Further, we applied our approach to county-level data, predicting vote shares at the county level using county-level demographics and forecasting future elections based on trends in these characteristics. If anything, this made the forecaster perform even worse than predictions based on survey data.
Converging on 50-50
Where demographic data fail, applying economic theory can give some clarity.
Gary Becker defined an ideal democracy as “an institutional arrangement for arriving at political decisions in which individuals endeavour to acquire political office through perfectly free competition for the votes of a broadly based electorate” (Becker 1958). In a standard Downsian model of electoral competition (Downs 1957) between two parties that are office-motivated and only weakly committed to a certain ideology, changes in the composition of the electorate will not lead to changes in their vote shares but, rather, to changes in party platforms.
We tested this prediction by combining ANES data on individual vote choices and issue positions with data on party platforms from the Manifesto Project (Lehmann et al. 2023).
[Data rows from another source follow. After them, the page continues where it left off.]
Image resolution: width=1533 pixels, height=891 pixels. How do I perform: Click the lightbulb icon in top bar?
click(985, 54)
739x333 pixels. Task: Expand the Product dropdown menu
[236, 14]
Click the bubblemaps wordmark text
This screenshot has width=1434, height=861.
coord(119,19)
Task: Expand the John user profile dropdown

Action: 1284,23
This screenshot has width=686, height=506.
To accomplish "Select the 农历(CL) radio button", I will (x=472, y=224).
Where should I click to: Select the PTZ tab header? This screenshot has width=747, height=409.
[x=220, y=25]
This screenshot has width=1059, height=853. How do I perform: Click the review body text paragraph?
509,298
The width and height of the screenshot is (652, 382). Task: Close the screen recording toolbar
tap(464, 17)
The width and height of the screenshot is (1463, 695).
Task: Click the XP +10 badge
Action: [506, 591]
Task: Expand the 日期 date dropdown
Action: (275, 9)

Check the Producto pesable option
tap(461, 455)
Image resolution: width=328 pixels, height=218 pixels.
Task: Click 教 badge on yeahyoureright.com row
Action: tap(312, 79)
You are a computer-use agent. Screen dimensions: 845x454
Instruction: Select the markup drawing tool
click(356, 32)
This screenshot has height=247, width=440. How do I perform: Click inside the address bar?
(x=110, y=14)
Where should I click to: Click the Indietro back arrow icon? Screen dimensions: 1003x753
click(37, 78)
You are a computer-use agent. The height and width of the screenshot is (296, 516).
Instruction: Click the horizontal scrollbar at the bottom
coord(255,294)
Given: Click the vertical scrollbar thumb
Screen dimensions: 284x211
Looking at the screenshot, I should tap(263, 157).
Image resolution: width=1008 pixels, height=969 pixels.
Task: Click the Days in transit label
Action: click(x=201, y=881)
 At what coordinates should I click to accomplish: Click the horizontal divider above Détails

This revealed that both the Republican and Democratic party platforms moved to the right over most of our sample period, with the Democrats moving later and reversing the trend in the final three election cycles of the sample (Figure 2). The overall trend appears consistent with the parties reacting to the demographic shifts, albeit with a lag. It is interesting that the Democrats appear to adjust more slowly than the Republicans – and consistent with parties moving more readily in their ideologically preferred direction.
Figure 2 How parties’ platforms have shifted
Source: “Pitfalls of Demographic Forecasts of US Elections,” September 2024.
Note: The RILE score (right-left score) from the Manifesto Project measures each party’s position by analysing their platforms’ content.
Elections are competitive markets, and parties fight for votes just as firms study market trends and vie for buyers. People’s demographic characteristics strongly influence their social and political identity (Mason and Wronski 2018) which is highly persistent over time. However, major shifts in partisanship of certain groups do take place; and to some extent these shifts happen because parties respond to demographic changes (Adams and Somer-Topcu 2009).
For example, when Democrats realised they were losing elections due to weakness in the suburbs, they had incentives to target suburban votes with their activities and messages. The partisanship of suburban voters changed in response (Lassiter 2003). Another example is the tug-of-war over the Latino vote. In the aftermath of Mitt Romney’s 2012 loss to Barack Obama, a Republican National Committee report cited focus groups saying the party was “scary,” “narrow-minded,” and “out of touch”, and called for it to conduct new outreach to Latinos and other minorities (Cassidy 2013). Now, in the wake of November’s elections, Democrats are working to understand why they lost so many Latino voters to Donald Trump and strategising how to win them back (Cohn 2024).
Ultimately, these forces can lead to a near-even split of the electorate. Our study provides what may be the first systematic evidence of a pattern The Economist has called “the great mystery of American politics”: that aside from brief periods, the US electorate has been balanced between parties and election outcomes have been persistently close (Economist 2023) – even as it has become increasingly polarised (Boxell 2021).
The accuracy of demographic forecasts will depend on the speed at which different groups change in size, parties respond, and other forces affect partisan preferences. As parties nimbly respond to changes in the electorate and innumerable other forces come to bear, the political marketplace will tend toward equilibrium, making demographic forecasting a losing game.